◆ THE TASKS ◆
1. In the clone wrapper patch review, rewrite the paragraph beginning "This should be in sysdeps" as a short bulleted list that keeps its main points.
2. Answer these questions using the clone wrapper patch review:
(a) On what date was the message sent?
(b) What ongoing work does the reviewer say the changes to nptl/allocatestack.c conflict with?
(c) Which version of the GNU Lesser General Public License does the new file's header name as the minimum?
3. Carry on the clone wrapper patch review from the point where it stops.

◆ PAGE EXTRACT ◆
○ ○ ○ ○

From: Florian Weimer <fweimer@redhat.com>
To: "H.J. Lu via Libc-alpha" <libc-alpha@sourceware.org>
Cc: Christian Brauner <christian.brauner@ubuntu.com>,
"H.J. Lu" <hjl.tools@gmail.com>
Subject: Re: [PATCH v3] Add an internal wrapper for clone, clone2 and clone3
Date: Mon, 10 May 2021 10:17:38 +0200 [thread overview]
Message-ID: <87y2cnf1el.fsf@oldenburg.str.redhat.com> (raw)
In-Reply-To: <CAMe9rOrYKmHQJ8rTvqXP0UHVzzFPm0Nr6b8cByRCN5GzBTyyXw@mail.gmail.com> (H. J. Lu via Libc-alpha's message of "Fri, 5 Mar 2021 08:59:39 -0800")
* H. J. Lu via Libc-alpha:
> diff --git a/include/sched.h b/include/sched.h
> index b0bf971c93..28dd99a571 100644
> --- a/include/sched.h
> +++ b/include/sched.h
> @@ -32,5 +32,8 @@ libc_hidden_proto (__clone2)
> and Hurd doesn't have it. */
> extern int __getcpu (unsigned int *, unsigned int *);
> libc_hidden_proto (__getcpu)
> +
> +# include <clone-internal.h>
> +libc_hidden_proto (__clone_internal)
> #endif
> #endif
I think the libc_hidden_proto should be in <clone3.h> below, and
including the header here shouldn't be necessary.
> diff --git a/nptl/allocatestack.c b/nptl/allocatestack.c
> index 149b999603..73c7f33a00 100644
> --- a/nptl/allocatestack.c
> +++ b/nptl/allocatestack.c
> @@ -34,47 +34,6 @@
> #include <stack-aliasing.h>
>
>
> -#ifndef NEED_SEPARATE_REGISTER_STACK
This conflicts with my libpthread removal work.
Maybe it is possible to do these changes in a separate refactoring?
> diff --git a/sysdeps/generic/clone-internal.h b/sysdeps/generic/clone-internal.h
> new file mode 100644
> index 0000000000..1c1f997ca5
> --- /dev/null
> +++ b/sysdeps/generic/clone-internal.h
This should be in sysdeps/unix/sysv/linux because it is Linux-specific.
I would call it <clone3.h> (still as an internal-only header of course).
> @@ -0,0 +1,49 @@
> +/* The internal wrapper of clone and clone3.
> + Copyright (C) 2021 Free Software Foundation, Inc.
> + This file is part of the GNU C Library.
> +
> + The GNU C Library is free software; you can redistribute it and/or
> + modify it under the terms of the GNU Lesser General Public
> + License as published by the Free Software Foundation; either
> + version 2.1 of the License, or (at your option) any later version.
> +
> + The GNU C Library is distributed in the hope that it will be useful,
> + but WITHOUT ANY WARRANTY; without even the implied warranty of
> + MERCHANTABILITY or FITNESS FOR A PARTICULAR PURPOSE. See the GNU
> + Lesser General Public License for more details.

○ ○ ○ ○

◆ RECORD EXTRACTS ◆
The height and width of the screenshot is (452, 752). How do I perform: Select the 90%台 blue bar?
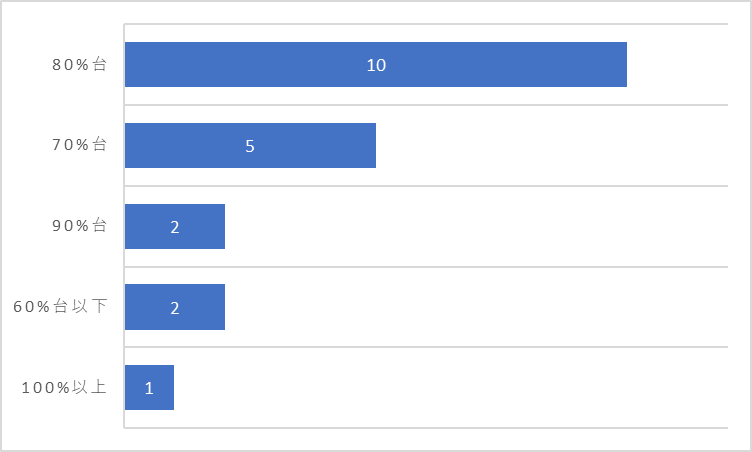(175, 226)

○ ○ ○ ○

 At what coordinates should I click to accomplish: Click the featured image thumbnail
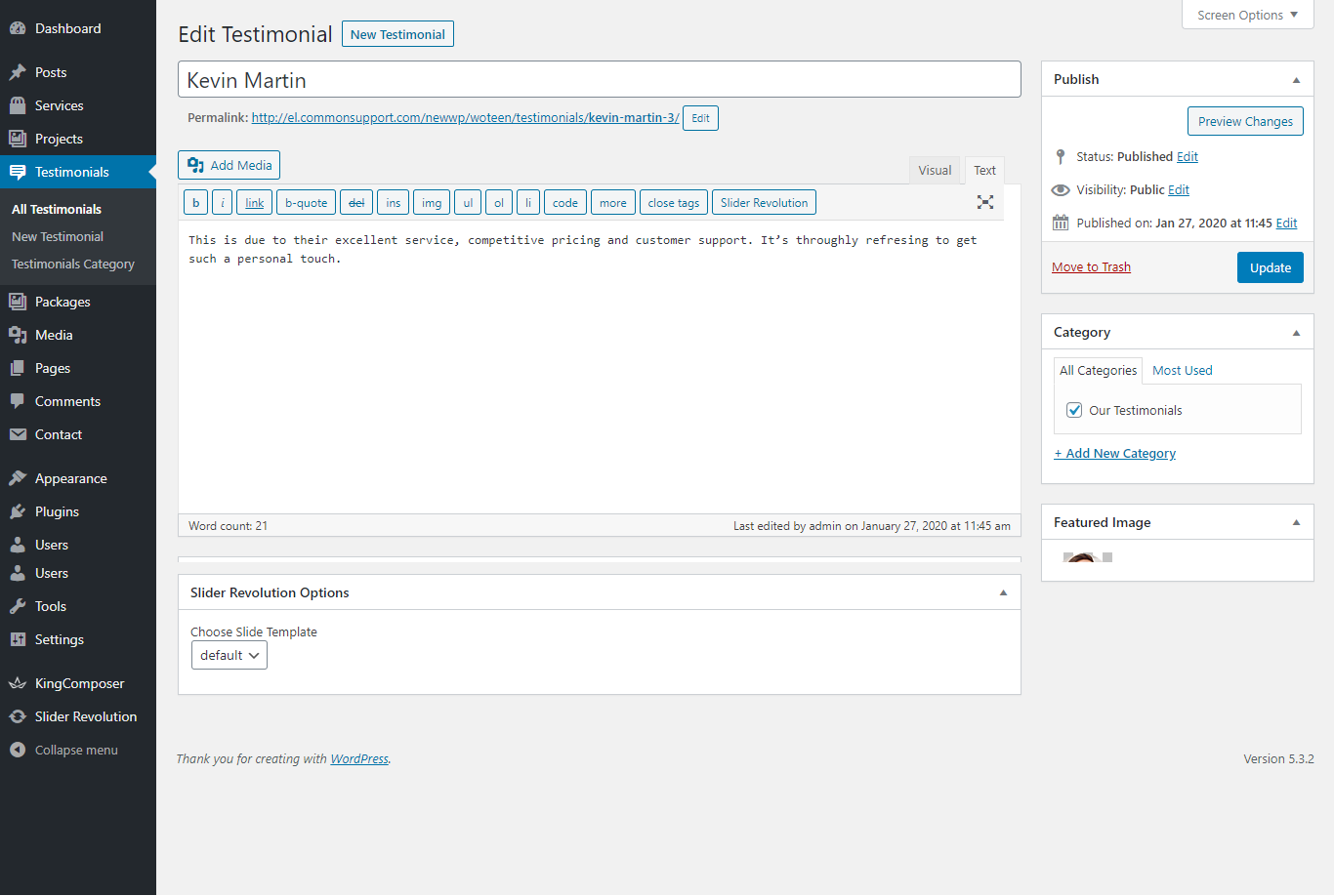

○ ○ ○ ○

◆ FINAL ANSWERS ◆
1.
- Move the file to sysdeps/unix/sysv/linux, since it is Linux-specific.
- Rename it <clone3.h>, keeping it an internal-only header.

2.
(a) Mon, 10 May 2021
(b) The reviewer's libpthread removal work
(c) Version 2.1

3.
> +
> + You should have received a copy of the GNU Lesser General Public
> + License along with the GNU C Library. If not, see
> + <https://www.gnu.org/licenses/>. */
> +
> +#include <stdint.h>
> +#include <stddef.h>
> +
> +struct clone_args
> +{
> + uint64_t flags; /* Flags bit mask. */
> + uint64_t pidfd; /* Where to store PID file descriptor
> + (pid_t *). */
> + uint64_t child_tid; /* Where to store child TID, in child's memory
> + (pid_t *). */
> + uint64_t parent_tid; /* Where to store child TID, in parent's memory
> + (int *). */
> + uint64_t exit_signal; /* Signal to deliver to parent on child
> + termination */
> + uint64_t stack; /* The lowest address of stack. */
> + uint64_t stack_size; /* Size of stack. */
> + uint64_t tls; /* Location of new TLS. */
> + uint64_t set_tid; /* Pointer to a pid_t array
> + (since Linux 5.5). */
> + uint64_t set_tid_size; /* Number of elements in set_tid
> + (since Linux 5.5). */
> + uint64_t cgroup; /* File descriptor for target cgroup
> + of child (since Linux 5.7). */
> +};
I think this has to be surrounded by #ifdef CLONE_ARGS_SIZE_VER0 (after
including <linux/sched.h>). This assumes we actually can include
<linux/sched.h> in the glibc build, which I haven't checked. But I
think it is worth a try.
If we can't use <linux/sched.h>, it would be safer to rename that
struct, in case kernel headers begin to define it.
> +extern int __clone3 (struct clone_args *cl_args, size_t size,
> + int (*__fn) (void *__arg), void *__arg)
> + __attribute__ ((visibility ("hidden")));
Please use libc_hidden_proto (without the explicit visibility change).
The internal __clone3 call should not have size argument because the
size of struct clone_args is known during the build. Soon we won't need
GLIBC_PRIVATE, so there is no risk of this backwards-incompatible
interface leaking out to userspace.
Likewise for __clone_internal.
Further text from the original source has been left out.